Ouch! Why wait hours when you can wait minutes? -
Re: What about Parallel Distributed Unit Testing?[ Go to top ]
- Posted by: Nikita Ivanov
- Posted on: November 03 2007 15:05 EDT
- in response to Ilya Sterin
Agree. A bit of marketing. Despite being obviously biased on this subject I think distributed unit test execution on the grid is the next big thing in the testing. We are seeing almost daily how 1 hour test runs basically destroy the whole notion of continues integration making it mostly useless. Grid enabling of the build and unit testing specifically is the only possible solution to this problem, literally bar none. Nikita Ivanov. GridGain - Grid Computing Made Simple -
Re: What about Parallel Distributed Unit Testing?[ Go to top ]
- Posted by: Martin Gilday
- Posted on: November 05 2007 09:36 EST
- in response to Nikita Ivanov
Is it possible to run distributed tests that use externalised test data? We have a number of data driven tests which first source test data using JDBC into a database before performing assertions on the state of the database afterwards. If you installed mysql etc on each node can you distribute this type of test? -
Re: What about Parallel Distributed Unit Testing?[ Go to top ]
- Posted by: Dmitriy Setrakyan
- Posted on: November 05 2007 11:03 EST
- in response to Martin Gilday
Is it possible to run distributed tests that use externalised test data? We have a number of data driven tests which first source test data using JDBC into a database before performing assertions on the state of the database afterwards. If you installed mysql etc on each node can you distribute this type of test?
Absolutely! GridGain makes not restrictions about your tests at all. Just think of them as your local tests. GridGain also gives you advanced support for test sequencing, so you can sequence your tests as you like, even on remote nodes, by simply properly grouping them into regular JUnit TestSuites. You can watch the online demo here Best, Dmitriy Setrakyan GridGain - Grid Computing Made Simple -
Re: What about Parallel Distributed Unit Testing?[ Go to top ]
- Posted by: Cedric Beust
- Posted on: November 05 2007 16:01 EST
- in response to Dmitriy Setrakyan
So, Nikita and Dmitriy, how did you like our book? -- Cedric -
Re: What about Parallel Distributed Unit Testing?[ Go to top ]

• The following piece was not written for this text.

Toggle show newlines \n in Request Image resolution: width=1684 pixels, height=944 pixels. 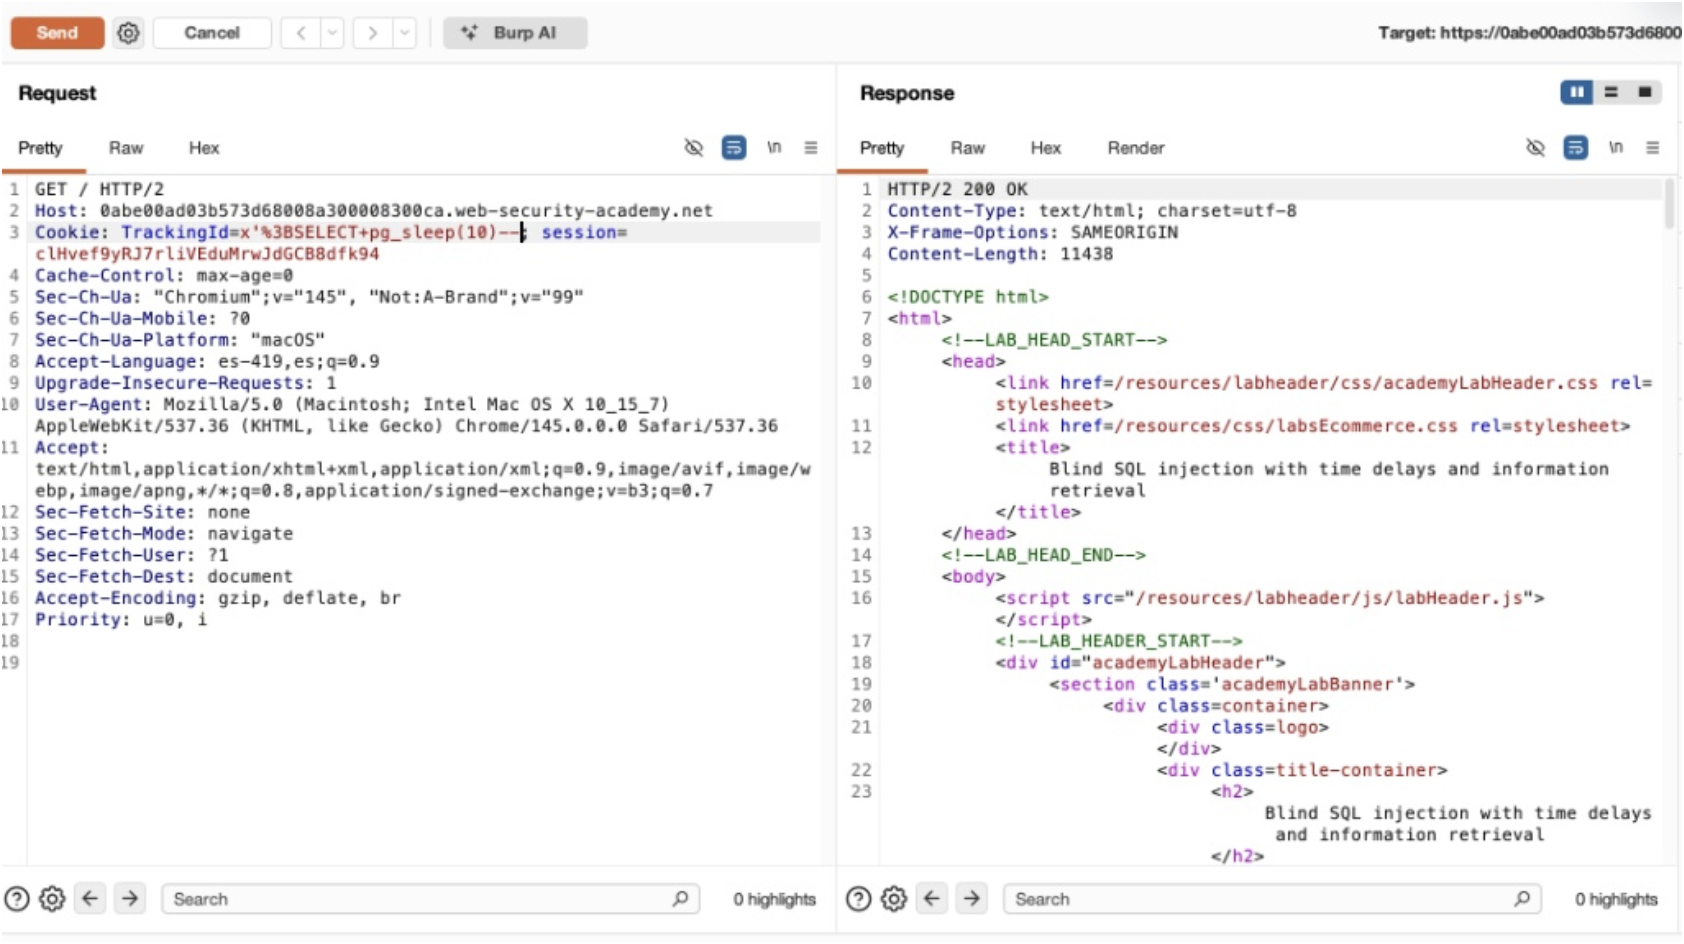[x=773, y=148]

- Posted by: Nikita Ivanov
- Posted on: November 06 2007 04:19 EST
- in response to Cedric Beust
So, Nikita and Dmitriy, how did you like our book?
Hi Cedric, Book is on its way :-) So, can't comment on it yet. As far as TestNG – I wish we could all switch to it. TestNG grid-enabling is high on our to-do list and I know you guys looked at it already. Best, Nikita Ivanov. GridGain – Grid Computing Made Simple
--
Cedric -
Re: What about Parallel Distributed Unit Testing?[ Go to top ]
- Posted by: Nguyen Anh Tuan
- Posted on: November 15 2007 11:44 EST
- in response to Cedric Beust
Cedric, I've just received the book 2 days ago and now I'm reading chapter 1. My first feeling is the book is written well, short but concise :-) But I cannot find where to download the source code for the book. Can you help me to kkow where can I get it? Thanks. --- t800t8 -
Re: Book Review: Next Generation Java Testing[ Go to top ]
- Posted by: Hans Schwaebli
- Posted on: November 05 2007 10:28 EST
- in response to Joseph Ottinger
"Next Generation Java Testing"? I am in the JUnit generation. -
electronic (pdf) version[ Go to top ]
- Posted by: Mahesh Lavannis
- Posted on: May 11 2009 21:01 EDT
- in response to Joseph Ottinger
IS there any place I can buy a pdf version of this book? (It is so much easier to work with a pdf than a hard copy) Please let me know. Thanks.